→ **Problem**
When you reach the line containing "Feuerwehr Wernau (508, 1851)" in the entries below, begin reproducing lines exactly, and stop once the line containing "Explore Our Products (98, 1321)" is done.

→ **Input data**
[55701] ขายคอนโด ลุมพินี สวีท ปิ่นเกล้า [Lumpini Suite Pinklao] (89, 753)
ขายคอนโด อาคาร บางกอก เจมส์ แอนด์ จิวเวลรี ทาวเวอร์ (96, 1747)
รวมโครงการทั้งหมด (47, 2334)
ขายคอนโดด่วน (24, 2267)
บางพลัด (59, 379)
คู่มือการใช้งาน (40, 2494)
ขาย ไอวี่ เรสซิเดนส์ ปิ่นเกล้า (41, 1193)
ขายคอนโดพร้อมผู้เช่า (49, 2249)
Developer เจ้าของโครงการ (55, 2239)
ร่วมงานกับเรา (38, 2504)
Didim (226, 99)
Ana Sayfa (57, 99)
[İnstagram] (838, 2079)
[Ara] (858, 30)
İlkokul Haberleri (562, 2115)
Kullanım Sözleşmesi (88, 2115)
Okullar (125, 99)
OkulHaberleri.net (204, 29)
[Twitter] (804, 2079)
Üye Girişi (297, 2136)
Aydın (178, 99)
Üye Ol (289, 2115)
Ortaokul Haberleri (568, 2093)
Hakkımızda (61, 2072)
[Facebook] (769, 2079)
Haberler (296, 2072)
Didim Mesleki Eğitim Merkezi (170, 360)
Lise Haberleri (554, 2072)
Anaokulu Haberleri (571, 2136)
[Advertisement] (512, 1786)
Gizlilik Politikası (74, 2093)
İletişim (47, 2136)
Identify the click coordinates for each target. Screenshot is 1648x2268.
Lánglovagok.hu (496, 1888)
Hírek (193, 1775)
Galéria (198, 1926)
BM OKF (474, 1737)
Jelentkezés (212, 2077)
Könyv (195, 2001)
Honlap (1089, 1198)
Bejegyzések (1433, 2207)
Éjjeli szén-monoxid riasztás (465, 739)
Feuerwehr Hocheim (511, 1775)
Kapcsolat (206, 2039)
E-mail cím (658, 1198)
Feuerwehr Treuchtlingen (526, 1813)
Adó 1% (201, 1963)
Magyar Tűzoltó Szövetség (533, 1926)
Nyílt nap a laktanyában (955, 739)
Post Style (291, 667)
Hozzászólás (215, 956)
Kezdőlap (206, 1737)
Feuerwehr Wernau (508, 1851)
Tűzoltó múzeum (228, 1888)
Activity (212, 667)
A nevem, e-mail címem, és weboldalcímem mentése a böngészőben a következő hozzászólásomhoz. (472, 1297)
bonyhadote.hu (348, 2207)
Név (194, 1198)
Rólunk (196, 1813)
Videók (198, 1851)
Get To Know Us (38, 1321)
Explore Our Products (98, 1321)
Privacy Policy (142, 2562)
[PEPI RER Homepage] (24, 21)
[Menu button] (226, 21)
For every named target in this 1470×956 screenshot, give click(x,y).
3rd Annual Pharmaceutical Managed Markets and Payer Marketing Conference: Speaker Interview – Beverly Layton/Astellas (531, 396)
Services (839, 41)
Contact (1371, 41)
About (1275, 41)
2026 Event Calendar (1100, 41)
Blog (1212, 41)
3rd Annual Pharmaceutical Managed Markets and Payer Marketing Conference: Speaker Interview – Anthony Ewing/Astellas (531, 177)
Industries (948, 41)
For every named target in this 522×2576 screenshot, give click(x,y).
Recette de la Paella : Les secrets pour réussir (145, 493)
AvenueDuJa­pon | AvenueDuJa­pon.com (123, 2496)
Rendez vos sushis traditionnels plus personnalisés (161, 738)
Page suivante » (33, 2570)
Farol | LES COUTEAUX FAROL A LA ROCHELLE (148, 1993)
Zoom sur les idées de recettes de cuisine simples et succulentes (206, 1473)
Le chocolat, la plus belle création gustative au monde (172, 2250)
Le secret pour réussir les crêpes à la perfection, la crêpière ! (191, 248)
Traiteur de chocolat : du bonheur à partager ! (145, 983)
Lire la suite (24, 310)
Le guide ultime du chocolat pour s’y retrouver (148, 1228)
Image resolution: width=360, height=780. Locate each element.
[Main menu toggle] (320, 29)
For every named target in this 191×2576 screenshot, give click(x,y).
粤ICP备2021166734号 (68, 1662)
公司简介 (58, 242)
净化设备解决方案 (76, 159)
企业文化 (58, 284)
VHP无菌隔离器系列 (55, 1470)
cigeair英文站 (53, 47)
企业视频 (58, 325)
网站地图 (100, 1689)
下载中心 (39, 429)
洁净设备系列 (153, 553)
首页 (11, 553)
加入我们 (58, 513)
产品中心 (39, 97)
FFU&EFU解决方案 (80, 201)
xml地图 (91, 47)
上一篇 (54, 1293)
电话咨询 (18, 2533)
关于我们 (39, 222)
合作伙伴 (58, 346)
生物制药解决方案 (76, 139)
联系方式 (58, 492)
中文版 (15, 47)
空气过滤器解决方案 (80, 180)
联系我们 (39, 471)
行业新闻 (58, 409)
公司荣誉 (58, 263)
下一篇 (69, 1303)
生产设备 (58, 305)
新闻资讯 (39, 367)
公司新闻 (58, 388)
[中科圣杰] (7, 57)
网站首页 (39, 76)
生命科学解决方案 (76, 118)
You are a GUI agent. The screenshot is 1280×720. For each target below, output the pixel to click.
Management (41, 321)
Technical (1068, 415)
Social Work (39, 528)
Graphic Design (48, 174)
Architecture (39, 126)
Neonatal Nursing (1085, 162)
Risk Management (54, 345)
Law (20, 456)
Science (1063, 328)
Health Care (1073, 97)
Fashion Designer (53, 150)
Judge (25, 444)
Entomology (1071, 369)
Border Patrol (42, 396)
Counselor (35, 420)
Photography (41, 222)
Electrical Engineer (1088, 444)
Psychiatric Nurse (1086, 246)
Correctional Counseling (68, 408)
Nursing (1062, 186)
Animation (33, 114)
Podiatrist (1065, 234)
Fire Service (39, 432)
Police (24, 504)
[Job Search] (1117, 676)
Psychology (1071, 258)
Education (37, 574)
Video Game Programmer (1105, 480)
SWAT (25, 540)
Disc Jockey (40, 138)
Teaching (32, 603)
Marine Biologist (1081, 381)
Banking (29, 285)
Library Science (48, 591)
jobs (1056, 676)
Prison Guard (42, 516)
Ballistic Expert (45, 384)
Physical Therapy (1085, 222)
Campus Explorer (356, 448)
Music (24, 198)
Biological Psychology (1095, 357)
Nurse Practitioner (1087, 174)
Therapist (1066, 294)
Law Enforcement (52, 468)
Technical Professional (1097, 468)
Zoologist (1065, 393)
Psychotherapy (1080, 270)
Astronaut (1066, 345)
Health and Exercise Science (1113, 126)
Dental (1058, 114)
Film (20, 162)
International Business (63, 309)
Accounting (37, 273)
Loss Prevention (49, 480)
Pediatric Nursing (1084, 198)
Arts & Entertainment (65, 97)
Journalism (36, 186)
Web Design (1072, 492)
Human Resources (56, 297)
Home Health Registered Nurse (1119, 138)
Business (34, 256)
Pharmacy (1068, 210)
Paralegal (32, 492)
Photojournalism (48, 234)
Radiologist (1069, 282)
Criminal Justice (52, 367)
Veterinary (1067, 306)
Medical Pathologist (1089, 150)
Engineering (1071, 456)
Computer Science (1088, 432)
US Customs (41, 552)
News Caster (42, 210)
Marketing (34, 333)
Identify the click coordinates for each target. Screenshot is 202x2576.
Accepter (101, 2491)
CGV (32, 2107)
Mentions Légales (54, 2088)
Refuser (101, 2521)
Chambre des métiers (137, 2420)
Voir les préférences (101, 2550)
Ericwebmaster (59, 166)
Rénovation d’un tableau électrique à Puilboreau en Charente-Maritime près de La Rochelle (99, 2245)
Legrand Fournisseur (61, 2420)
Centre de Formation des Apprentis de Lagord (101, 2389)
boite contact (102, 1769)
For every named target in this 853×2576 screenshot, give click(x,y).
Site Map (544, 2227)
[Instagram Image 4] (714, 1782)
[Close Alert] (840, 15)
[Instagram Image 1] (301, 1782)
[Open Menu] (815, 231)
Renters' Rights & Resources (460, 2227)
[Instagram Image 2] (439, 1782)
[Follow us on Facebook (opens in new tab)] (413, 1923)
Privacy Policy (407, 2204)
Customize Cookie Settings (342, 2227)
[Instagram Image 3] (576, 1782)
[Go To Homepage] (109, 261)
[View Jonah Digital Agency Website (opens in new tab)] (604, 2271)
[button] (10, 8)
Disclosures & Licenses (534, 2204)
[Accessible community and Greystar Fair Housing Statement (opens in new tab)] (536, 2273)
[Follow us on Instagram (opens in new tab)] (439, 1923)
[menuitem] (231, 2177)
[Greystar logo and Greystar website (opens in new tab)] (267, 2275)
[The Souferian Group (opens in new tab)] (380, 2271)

→ **Answer section**
Feuerwehr Wernau (508, 1851)
Tűzoltó múzeum (228, 1888)
Activity (212, 667)
A nevem, e-mail címem, és weboldalcímem mentése a böngészőben a következő hozzászólásomhoz. (472, 1297)
bonyhadote.hu (348, 2207)
Név (194, 1198)
Rólunk (196, 1813)
Videók (198, 1851)
Get To Know Us (38, 1321)
Explore Our Products (98, 1321)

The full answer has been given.